Work Report: Early in the week, Bill Rule got a new water pump and installed it on the ’87 Ford pick-up truck, so that vehicle, owned by the state but available for use by F.A.H.P., is back in service. Jerry Novak and Steve Bryce, master carpenters, moved the partition and the “hands-on” exhibit in the museum, and prepared and hung a new banner, a life-size picture of the Model EX, next to the exhibit and the car itself. This ties in with the memorial to Joey Boxler, as it did previously. Jerry installed the rebuilt fuel pump on our 1932 Packard, drove it five miles, and reported that this special car ran very well. Richard Bernard and Peter Parlett completed the next-to-last week of the Auburn Heights Steam Course at the Osher School (formerly Life-Long Learning at the Univ. of Delaware), with participation from several F.A.H.P. volunteers.
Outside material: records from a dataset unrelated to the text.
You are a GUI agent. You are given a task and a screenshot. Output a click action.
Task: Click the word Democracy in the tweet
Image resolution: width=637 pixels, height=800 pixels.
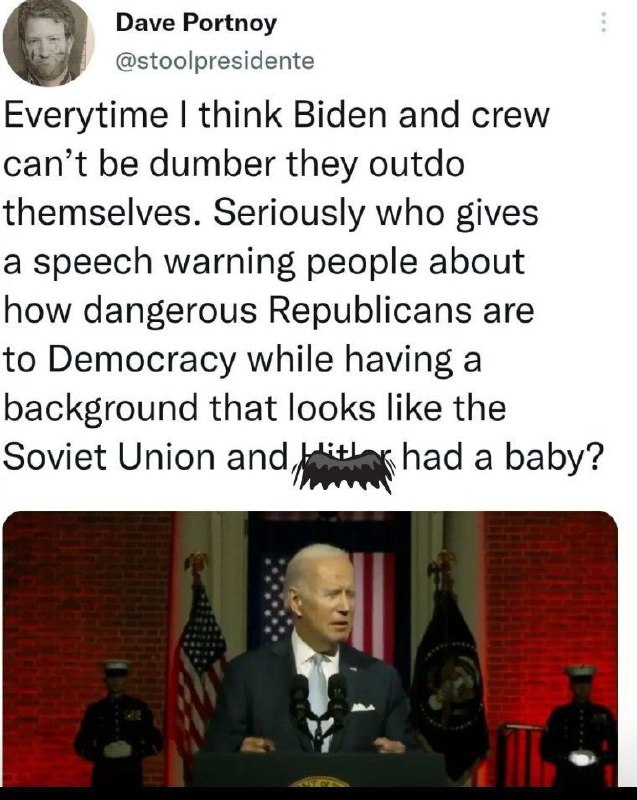142,361
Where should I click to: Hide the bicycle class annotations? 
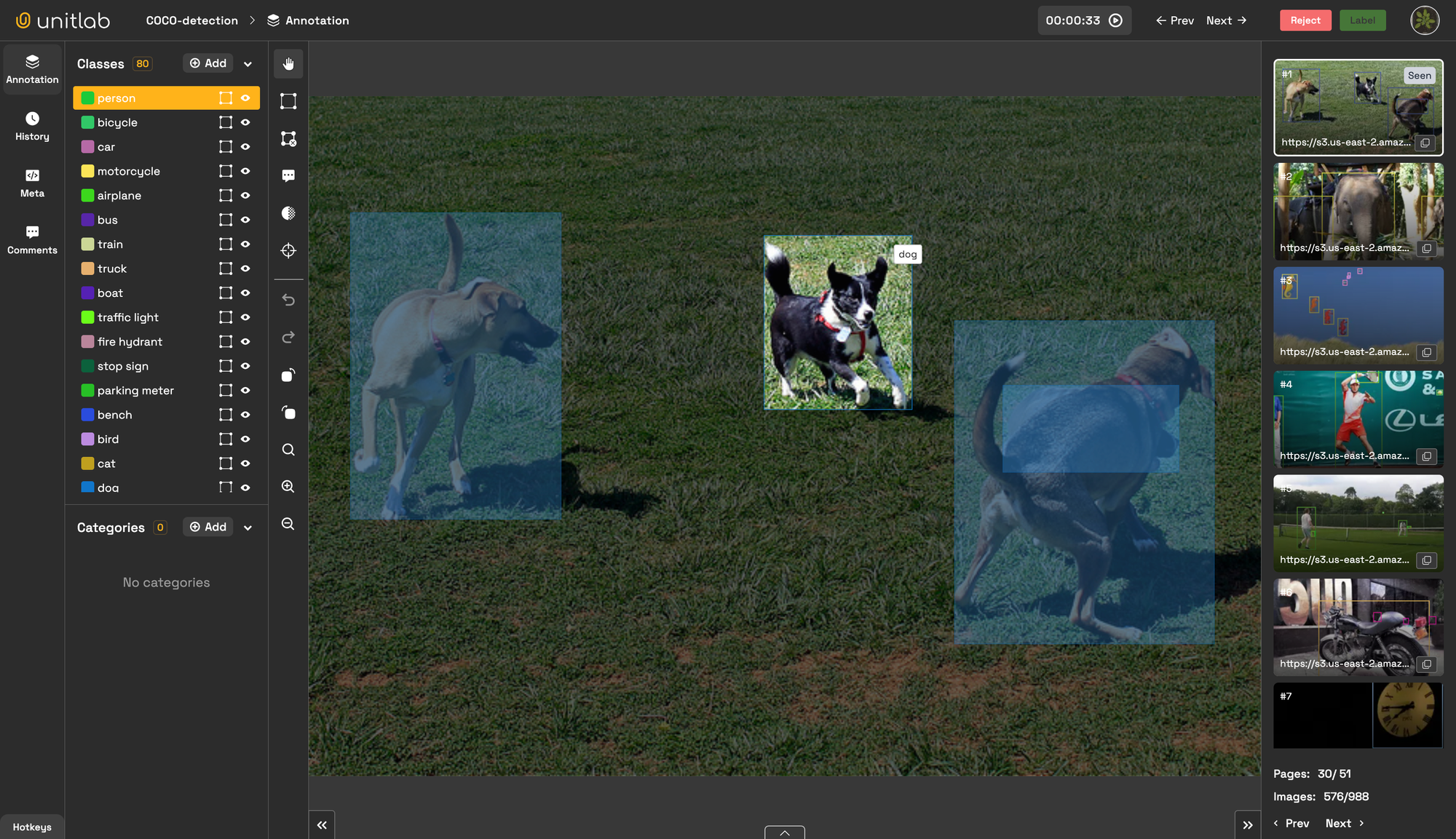pyautogui.click(x=245, y=122)
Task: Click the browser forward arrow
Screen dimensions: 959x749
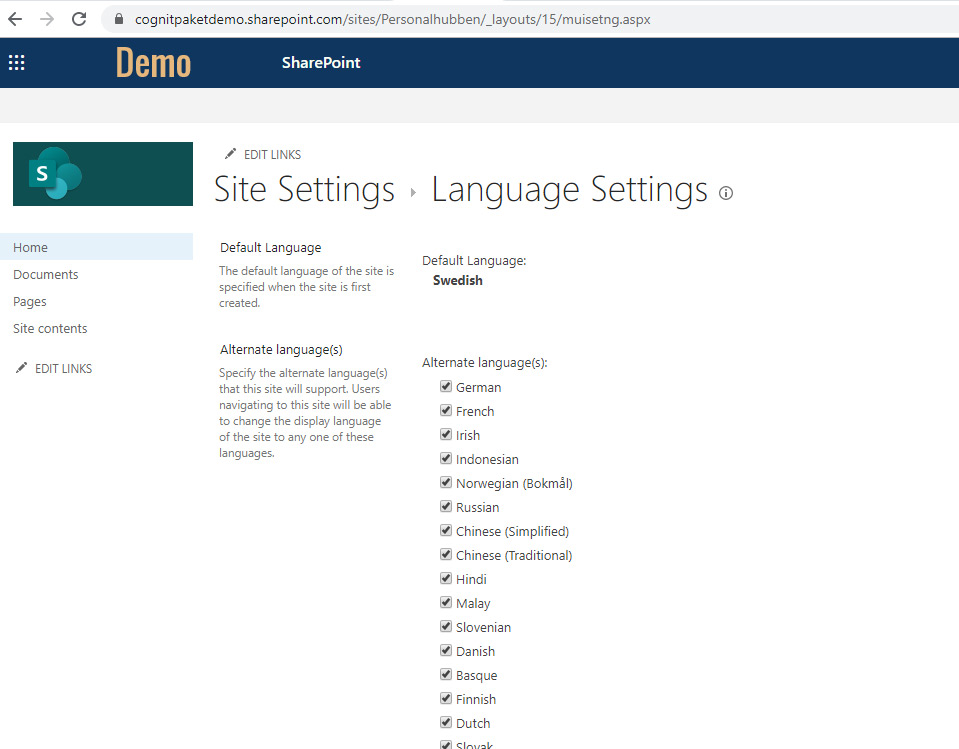Action: pyautogui.click(x=47, y=19)
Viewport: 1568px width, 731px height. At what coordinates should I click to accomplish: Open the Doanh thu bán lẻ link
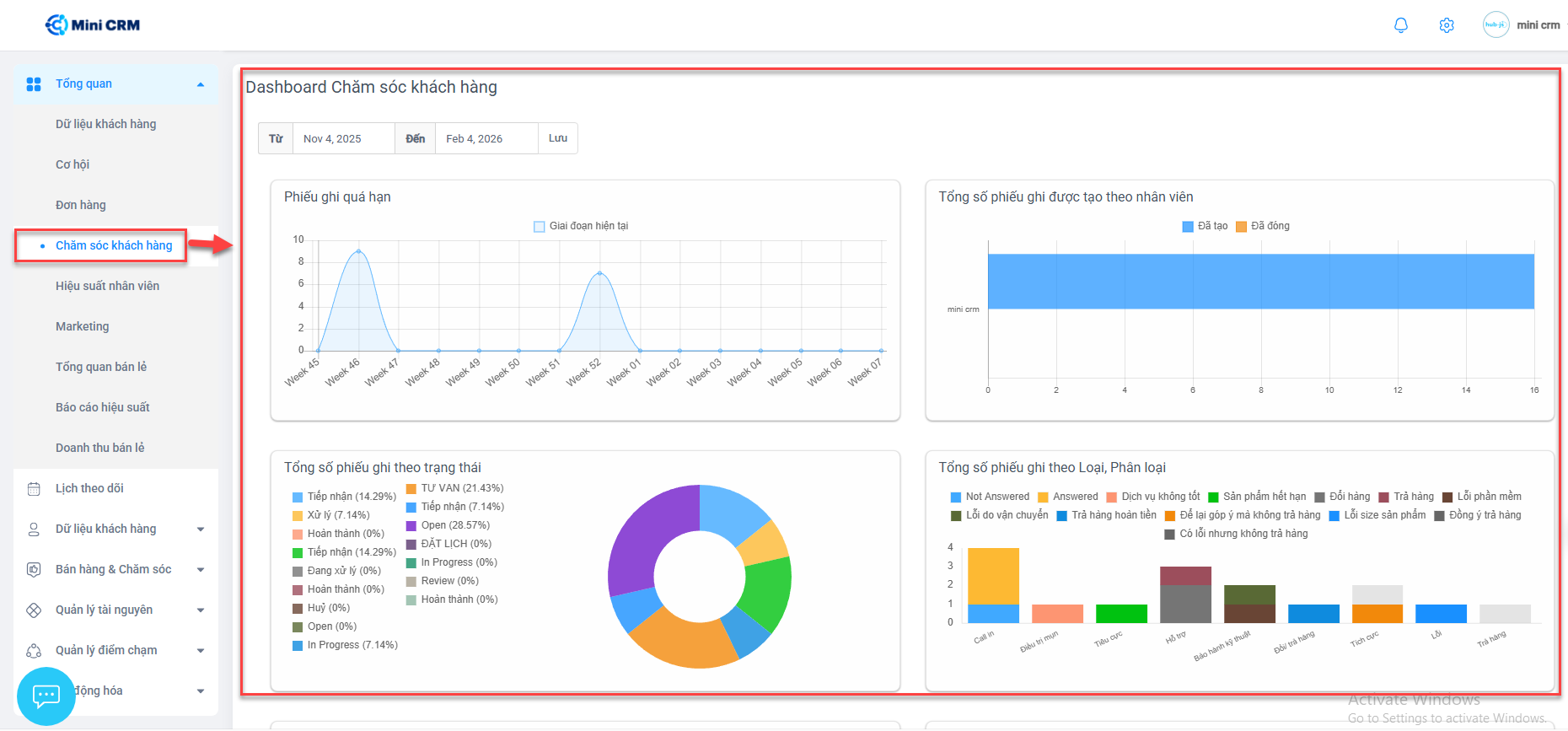99,448
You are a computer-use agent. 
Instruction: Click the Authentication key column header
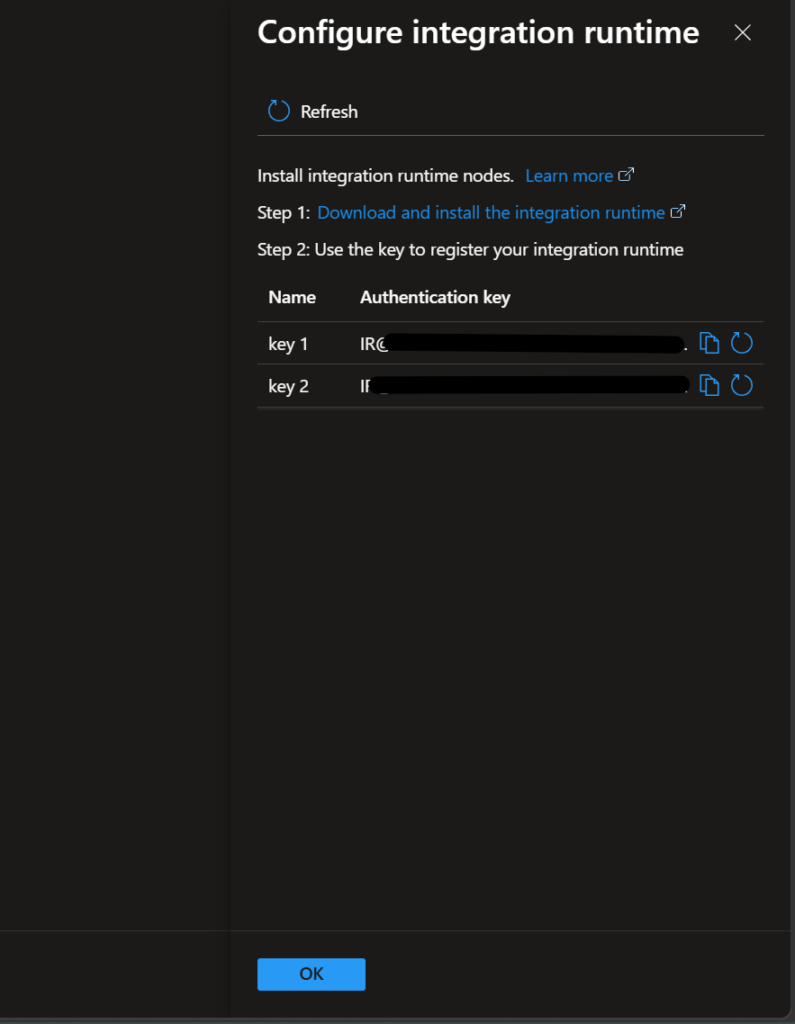(x=435, y=297)
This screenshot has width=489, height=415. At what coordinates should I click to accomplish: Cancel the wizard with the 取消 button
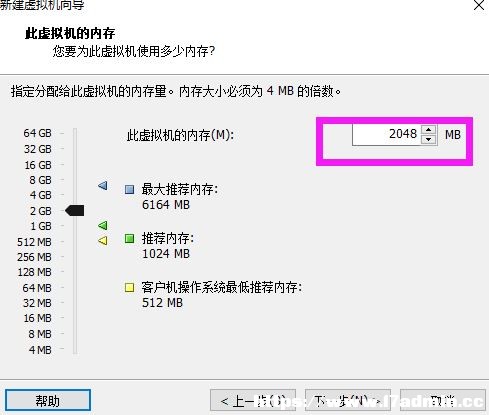(443, 400)
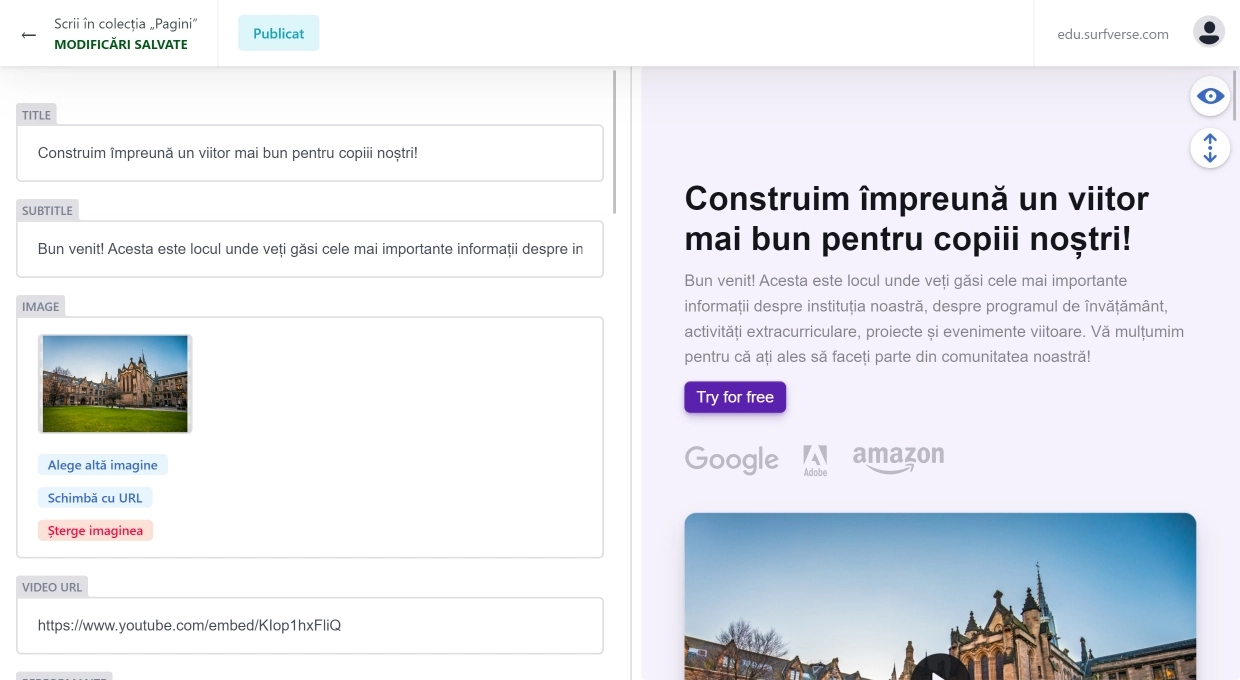The width and height of the screenshot is (1240, 680).
Task: Click 'Șterge imaginea' to delete the image
Action: [x=94, y=530]
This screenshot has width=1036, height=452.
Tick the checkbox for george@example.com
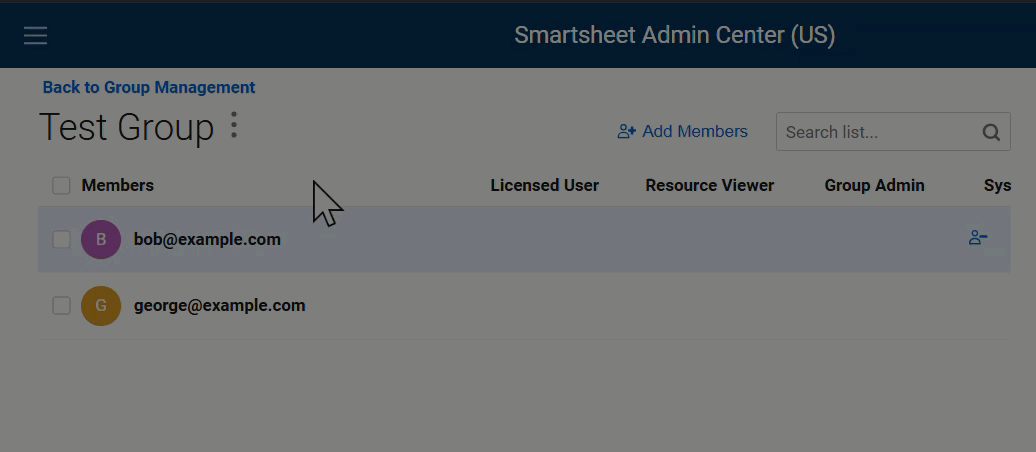[x=61, y=305]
Kelly Williams did a firing-up demonstration with the Model 87 for visiting members of the EMF Club and gave five of them a ride. Our museum docent Dan Muir assisted Kelly and the staff with tours of the museum and the mansion.
At the Tuesday work session, with 17 members present, minor mechanical maintenance was completed on the Rauch & Lang, significant progress was made on the 1914 Stanley Model 607, including the placing of the boiler in the chassis, and the feed water heater was removed and tested from the Model 76. The original brass pipe in this heater appears to be in good condition, and the serious leak was in one of the flare fittings at the rear of the heater. Work was done on the whistle valve of the Model 725, and the front truck of Locomotive 402 was discovered to be out of place, which was easily corrected, and all the springs and equalizing bars on this locomotive were put back in their correct positions. Spare parts taken to the Vermont Steam Car tour were properly stored for future use.
On Thursday, with 13 volunteers on hand, more assembling was done on the 607, a low track joint was raised on the A.V.R.R., the partially-clogged vaporizer was cleared on the Model 740, and the feed water heater for the 76 was repaired by making three new 3/8-inch copper “loops.” After a thorough cleaning, the heater and surrounding flue should be ready for installation on the car.
Tuesday’s volunteers were Steve Bryce (in charge), Jay Williams, Richard Bernard, Butch Cannard, Bill Schwoebel, Bob Stransky, Bob Jordan, Art Wallace, Ted Kamen, Robert Hopkins, Paul Kratunis, Tim Ward, Tim Nolan, Dave Leon, Emil Christofano, Jeff Pollock, and Tom Marshall. On Thursday, the following were on hand: Richard Bernard, Rose Ann Hoover, Ed Paschall, Eugene Maute, Gerhard Maute, Paul Kratunis, Bob Jordan, Butch Cannard, Steve Bryce, Art Wallace, Jerry Novak, Dave Leon, and Tom Marshall (in charge).